Task description → The records must be returned word for word.

Saved data entries
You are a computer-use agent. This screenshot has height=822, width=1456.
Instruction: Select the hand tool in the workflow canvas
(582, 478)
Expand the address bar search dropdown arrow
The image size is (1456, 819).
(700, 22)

Output →
You are a computer-use agent. This screenshot has height=822, width=1456.
Instruction: Select the hand tool in the workflow canvas
(582, 478)
Expand the address bar search dropdown arrow
The image size is (1456, 819).
(700, 22)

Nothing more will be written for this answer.